Background: Cyclooxygenase (COX-2) has been associated with tumor growth and metastasis in several cancers, including thyroid cancer. For this reason, several investigators have studied COX-2 inhibitors in preclinical models of thyroid cancer and found antineoplastic effects. Thus, the primary aim of this study was to assess if the use of nonsteroidal anti-inflammatory drugs (NSAIDs) is associated with a reduced incidence of thyroid cancer. A second aim of the study was to determine additional risk or protective factors for thyroid cancer.

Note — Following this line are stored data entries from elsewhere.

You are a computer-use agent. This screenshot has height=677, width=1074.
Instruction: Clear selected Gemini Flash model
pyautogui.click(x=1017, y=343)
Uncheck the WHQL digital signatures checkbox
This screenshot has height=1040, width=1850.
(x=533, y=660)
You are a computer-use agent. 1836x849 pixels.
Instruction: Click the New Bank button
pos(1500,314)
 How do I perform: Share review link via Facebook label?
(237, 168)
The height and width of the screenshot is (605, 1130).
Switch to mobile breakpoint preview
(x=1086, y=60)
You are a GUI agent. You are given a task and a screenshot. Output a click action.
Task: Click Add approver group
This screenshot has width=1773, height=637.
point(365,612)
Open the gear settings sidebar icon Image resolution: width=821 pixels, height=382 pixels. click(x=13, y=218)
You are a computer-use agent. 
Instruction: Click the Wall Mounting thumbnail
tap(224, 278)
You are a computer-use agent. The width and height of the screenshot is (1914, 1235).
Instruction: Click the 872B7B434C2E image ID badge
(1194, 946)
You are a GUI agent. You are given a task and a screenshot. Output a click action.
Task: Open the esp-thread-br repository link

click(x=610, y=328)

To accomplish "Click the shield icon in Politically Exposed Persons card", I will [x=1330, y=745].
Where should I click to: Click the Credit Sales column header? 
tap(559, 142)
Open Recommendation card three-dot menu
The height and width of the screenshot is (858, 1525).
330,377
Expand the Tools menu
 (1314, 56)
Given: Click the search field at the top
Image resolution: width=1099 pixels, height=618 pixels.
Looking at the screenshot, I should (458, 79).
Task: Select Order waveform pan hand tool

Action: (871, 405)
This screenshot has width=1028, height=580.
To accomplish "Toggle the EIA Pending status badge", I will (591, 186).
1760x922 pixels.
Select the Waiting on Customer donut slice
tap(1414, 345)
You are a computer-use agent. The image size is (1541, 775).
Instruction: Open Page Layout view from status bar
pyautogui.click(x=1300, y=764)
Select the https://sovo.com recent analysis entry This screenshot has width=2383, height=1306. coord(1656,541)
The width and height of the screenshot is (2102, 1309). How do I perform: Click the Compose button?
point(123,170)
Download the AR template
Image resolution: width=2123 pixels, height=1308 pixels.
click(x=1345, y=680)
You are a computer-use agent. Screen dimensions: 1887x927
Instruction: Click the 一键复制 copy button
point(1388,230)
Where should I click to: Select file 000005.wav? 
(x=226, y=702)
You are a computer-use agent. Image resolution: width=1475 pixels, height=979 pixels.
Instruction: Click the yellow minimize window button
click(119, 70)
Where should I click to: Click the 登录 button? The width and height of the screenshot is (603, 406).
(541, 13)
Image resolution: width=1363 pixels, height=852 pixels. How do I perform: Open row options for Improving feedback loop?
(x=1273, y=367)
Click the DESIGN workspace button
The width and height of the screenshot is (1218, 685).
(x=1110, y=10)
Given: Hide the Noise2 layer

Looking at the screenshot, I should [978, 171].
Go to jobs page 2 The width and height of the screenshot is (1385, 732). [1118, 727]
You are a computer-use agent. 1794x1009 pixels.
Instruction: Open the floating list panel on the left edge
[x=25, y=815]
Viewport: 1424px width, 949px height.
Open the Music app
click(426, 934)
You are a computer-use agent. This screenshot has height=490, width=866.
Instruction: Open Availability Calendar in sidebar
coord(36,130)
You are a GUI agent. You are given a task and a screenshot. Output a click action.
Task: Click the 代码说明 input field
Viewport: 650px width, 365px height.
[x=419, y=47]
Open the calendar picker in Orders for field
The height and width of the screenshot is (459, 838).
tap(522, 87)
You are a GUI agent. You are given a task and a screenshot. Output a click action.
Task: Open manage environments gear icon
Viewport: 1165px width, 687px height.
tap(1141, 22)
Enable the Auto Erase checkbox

Methods: Three large prospective population-based studies (the NIH-AARP Diet and Health Study; the Prostate, Lung, Colorectal and Ovarian Cancer Screening Trial; and the U.S. Radiologic Technologists Study) were pooled to investigate the association between self-reported frequency of aspirin and nonaspirin NSAID use one year prior to baseline (no use, ≤ 2/week, >2-6/week, and ≥ 7/week) and subsequent risk of thyroid cancer. A Cox regression proportional hazard model was used to estimate aggregated hazard ratios (HR) adjusted for cohort, sex, race/ethnicity, weight, smoking status, and alcohol intake.
Results: There were 388,577 participants in the pooled cohort, with 481 cases of thyroid cancer. No significant risk reduction was observed with regular use of nonaspirin NSAIDs (HR = 1.14 [confidence interval (CI) 0.84-1.55]), and/or regular use of aspirin (HR = 1.06 [CI 0.82-1.39]). The multivariate regression analysis confirmed as previously reported in the literature that female sex, obesity class I (body mass index [BMI] = 30-34.99 kg/m(2)), and obesity class II (BMI = 35-35.99 kg/m(2)) were independently associated with an increased thyroid cancer risk. Current smoking status and moderate and excessive alcohol use were also confirmed as independent risk factors associated with a reduced thyroid cancer risk.
Conclusions: Neither nonaspirin NSAIDs nor aspirin use is associated with a reduced risk of thyroid cancer. Women and obesity are associated with an increased risk of thyroid cancer, whereas smoking and alcohol use are associated with decreased risk of thyroid cancer.